Louise-Amélie Panet (January 27, 1789 – March 24, 1862) was a French Canadian artist, educator and writer living in Lower Canada.

==Life==
The daughter of judge Pierre-Louis Panet and Marie-Anne Cerré, she was born in Quebec City and was educated with the Quebec Ursulines and in Montreal. She continued her studies in art with Jeanne-Charlotte Allamand.
In 1819, she married William Bent Berczy, Allamand's son.

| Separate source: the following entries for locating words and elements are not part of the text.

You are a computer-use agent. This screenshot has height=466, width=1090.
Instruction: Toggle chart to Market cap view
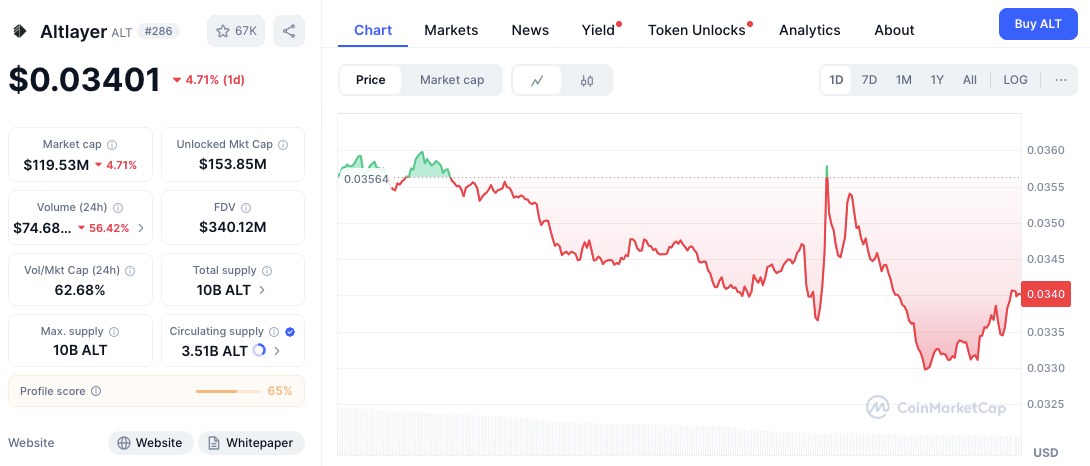tap(452, 80)
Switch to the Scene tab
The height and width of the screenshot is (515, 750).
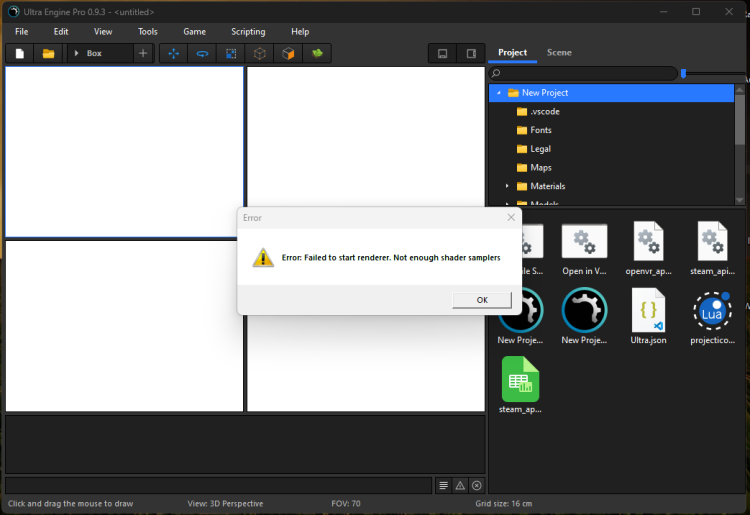[559, 52]
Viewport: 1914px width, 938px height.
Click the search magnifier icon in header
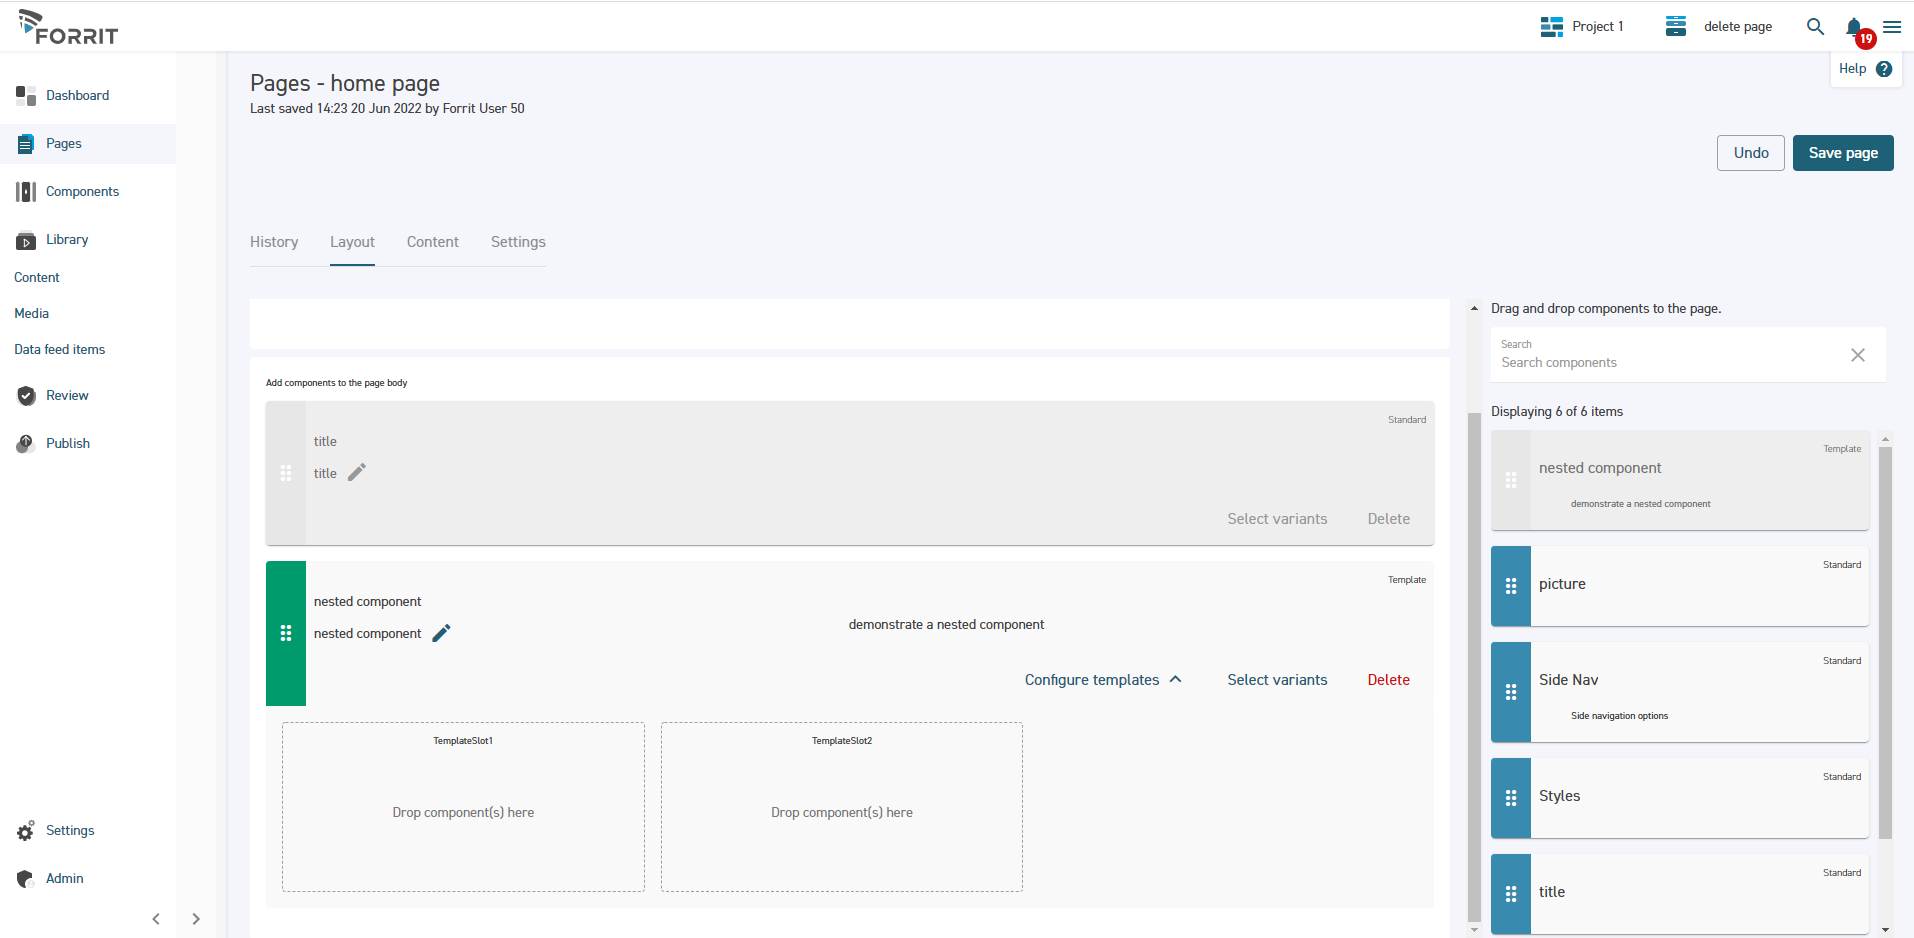tap(1815, 27)
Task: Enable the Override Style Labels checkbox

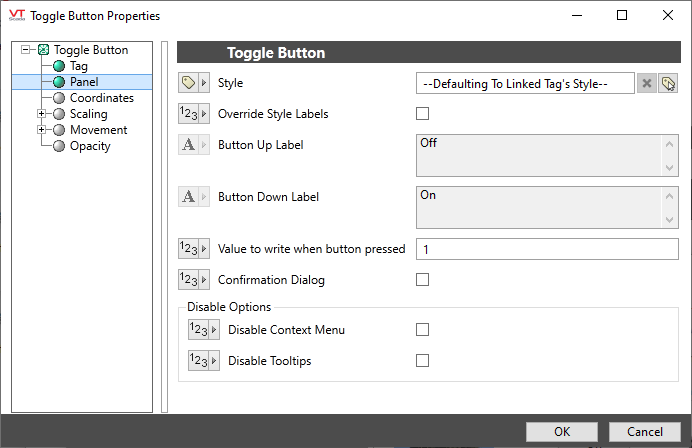Action: pyautogui.click(x=423, y=114)
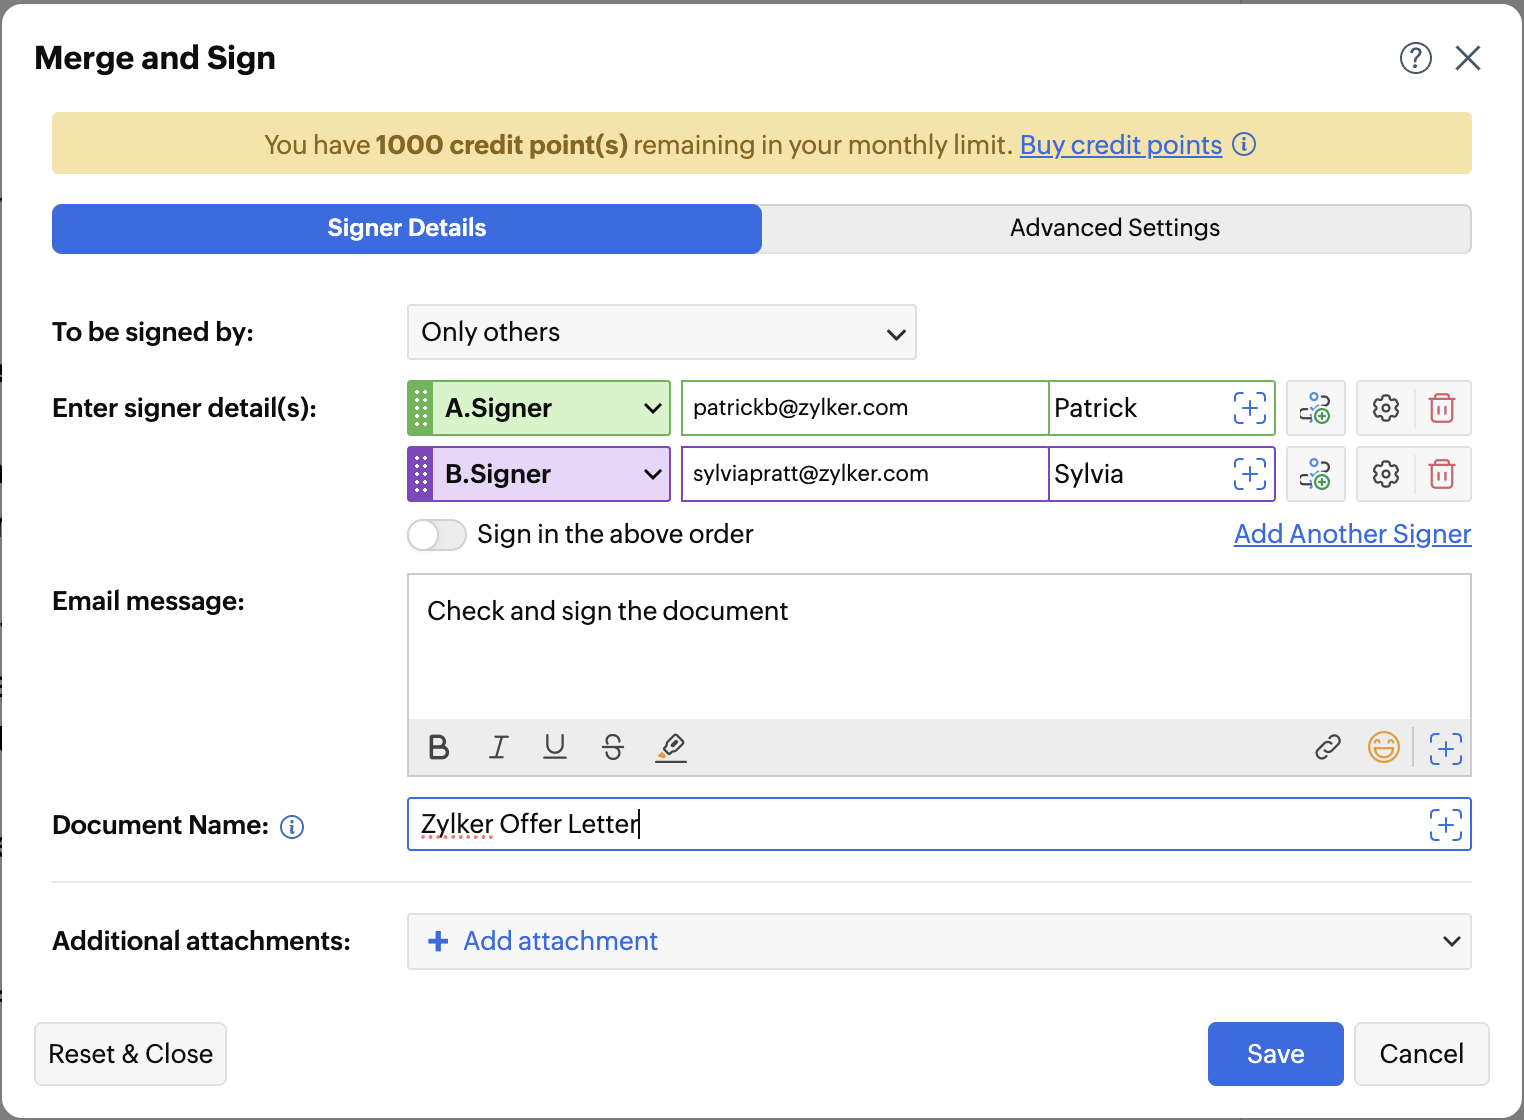Image resolution: width=1524 pixels, height=1120 pixels.
Task: Insert a link in email message
Action: [1327, 747]
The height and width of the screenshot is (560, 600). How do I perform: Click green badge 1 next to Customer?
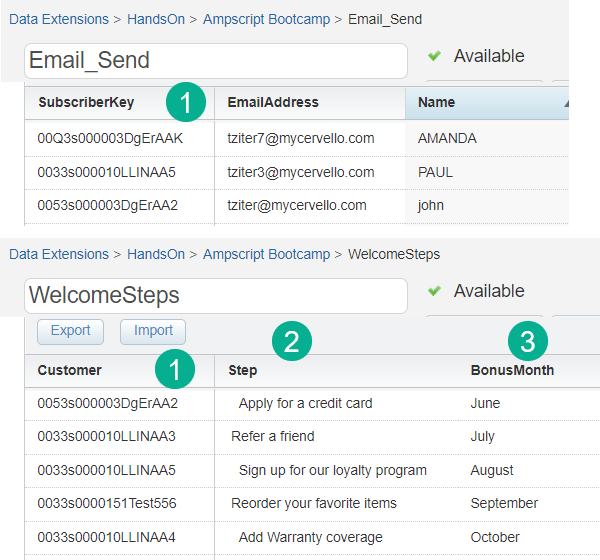point(176,370)
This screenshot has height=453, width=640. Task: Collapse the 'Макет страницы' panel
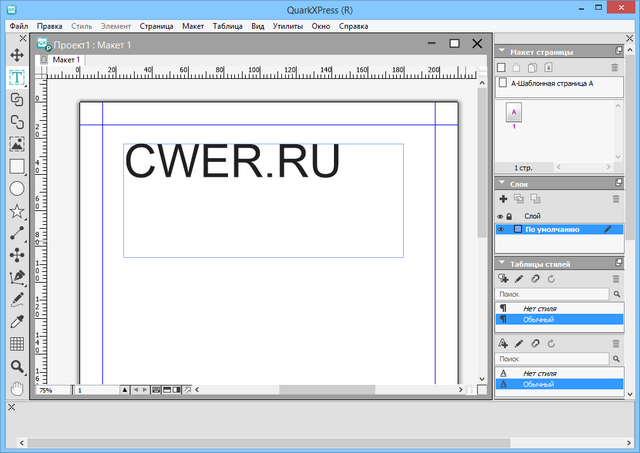pos(501,50)
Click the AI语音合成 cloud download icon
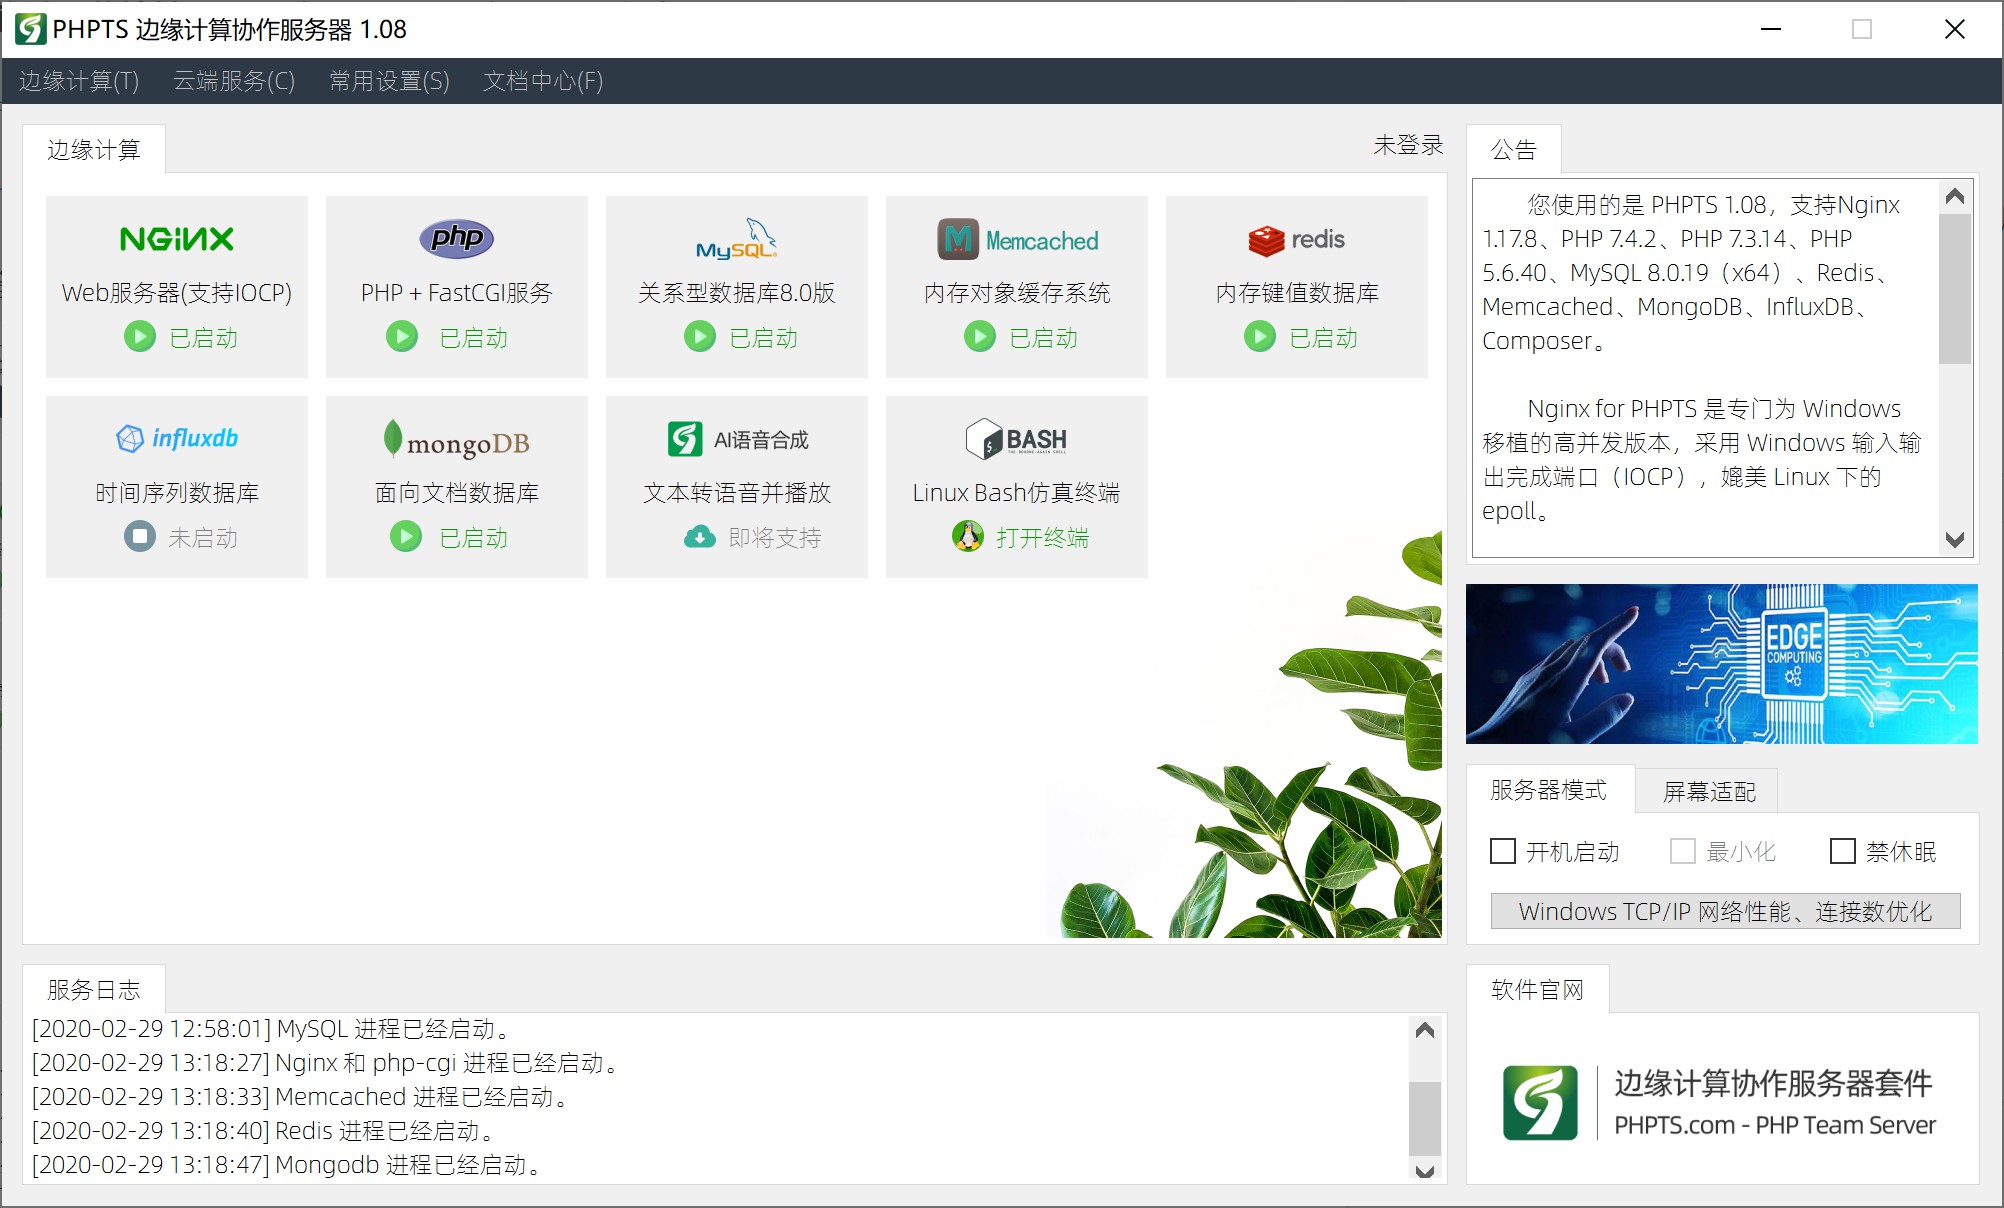 700,537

The couple moved to Amherstburg in Upper Canada and then to Quebec City.
In 1832, the couple inherited the seigneury of Ailleboust and moved there.

Panet died in Sainte-Mélanie at the age of 73.

Her work is included in the collections of the Musée national des beaux-arts du Québec, the Royal Ontario Museum, the Université de Montréal and the Montreal Public Library.

Her poem Quelques traits particuliers Aux saisons du Bas Canada Et aux moeurs De l'habitant de ses Campagnes Il y a quelques quarante ans Mis en vers was republished in 2000.

Portraits of Panet by her father-in-law William Berczy are in the collections of the National Archives of Canada and the Royal Ontario Museum.

The public library in Sainte-Mélanie is named in her honour.